- WHAT THE TASK ASKS
Repeat only the stretch of lines below that runs from the line with "News & Events (385, 87)" through the line with "BBH Awards (259, 101)", unaltered.

(Items from a dataset)
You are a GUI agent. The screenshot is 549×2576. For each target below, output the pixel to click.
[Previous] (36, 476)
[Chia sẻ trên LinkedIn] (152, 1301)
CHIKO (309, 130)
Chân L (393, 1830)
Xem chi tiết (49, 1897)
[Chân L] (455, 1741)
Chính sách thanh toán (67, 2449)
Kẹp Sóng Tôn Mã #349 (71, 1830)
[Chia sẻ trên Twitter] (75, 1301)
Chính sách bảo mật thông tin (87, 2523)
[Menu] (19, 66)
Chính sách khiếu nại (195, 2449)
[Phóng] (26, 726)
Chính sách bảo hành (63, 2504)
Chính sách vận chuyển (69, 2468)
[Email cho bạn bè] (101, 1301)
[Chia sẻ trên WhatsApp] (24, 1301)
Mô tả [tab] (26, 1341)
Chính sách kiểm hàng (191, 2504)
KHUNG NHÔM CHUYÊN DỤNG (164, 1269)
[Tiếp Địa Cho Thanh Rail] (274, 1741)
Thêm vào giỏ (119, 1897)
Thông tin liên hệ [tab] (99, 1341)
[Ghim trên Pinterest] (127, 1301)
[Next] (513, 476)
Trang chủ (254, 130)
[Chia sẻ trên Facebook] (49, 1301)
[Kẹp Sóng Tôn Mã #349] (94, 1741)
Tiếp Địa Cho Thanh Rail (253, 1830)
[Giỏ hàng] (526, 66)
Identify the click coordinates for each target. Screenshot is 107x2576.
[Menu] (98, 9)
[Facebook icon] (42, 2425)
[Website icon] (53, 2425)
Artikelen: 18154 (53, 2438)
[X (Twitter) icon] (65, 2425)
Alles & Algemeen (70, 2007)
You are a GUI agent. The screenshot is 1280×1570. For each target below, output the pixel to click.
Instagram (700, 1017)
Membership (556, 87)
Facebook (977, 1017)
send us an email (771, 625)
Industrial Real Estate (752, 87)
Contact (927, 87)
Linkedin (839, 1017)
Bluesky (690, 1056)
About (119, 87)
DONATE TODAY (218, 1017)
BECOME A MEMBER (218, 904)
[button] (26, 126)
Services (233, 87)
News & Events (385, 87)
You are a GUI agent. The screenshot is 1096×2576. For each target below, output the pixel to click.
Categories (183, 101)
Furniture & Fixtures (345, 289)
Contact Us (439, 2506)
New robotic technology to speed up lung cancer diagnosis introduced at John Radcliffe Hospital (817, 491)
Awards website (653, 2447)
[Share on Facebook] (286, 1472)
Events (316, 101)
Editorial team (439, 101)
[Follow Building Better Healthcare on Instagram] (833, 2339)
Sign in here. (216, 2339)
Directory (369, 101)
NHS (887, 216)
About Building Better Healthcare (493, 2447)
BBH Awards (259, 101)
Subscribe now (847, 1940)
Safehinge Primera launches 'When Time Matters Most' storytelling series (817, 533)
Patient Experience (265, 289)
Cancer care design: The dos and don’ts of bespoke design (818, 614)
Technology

- SOLUTION
News & Events (385, 87)
You are a GUI agent. The screenshot is 1096×2576. For each target below, output the pixel to click.
Categories (183, 101)
Furniture & Fixtures (345, 289)
Contact Us (439, 2506)
New robotic technology to speed up lung cancer diagnosis introduced at John Radcliffe Hospital (817, 491)
Awards website (653, 2447)
[Share on Facebook] (286, 1472)
Events (316, 101)
Editorial team (439, 101)
[Follow Building Better Healthcare on Instagram] (833, 2339)
Sign in here. (216, 2339)
Directory (369, 101)
NHS (887, 216)
About Building Better Healthcare (493, 2447)
BBH Awards (259, 101)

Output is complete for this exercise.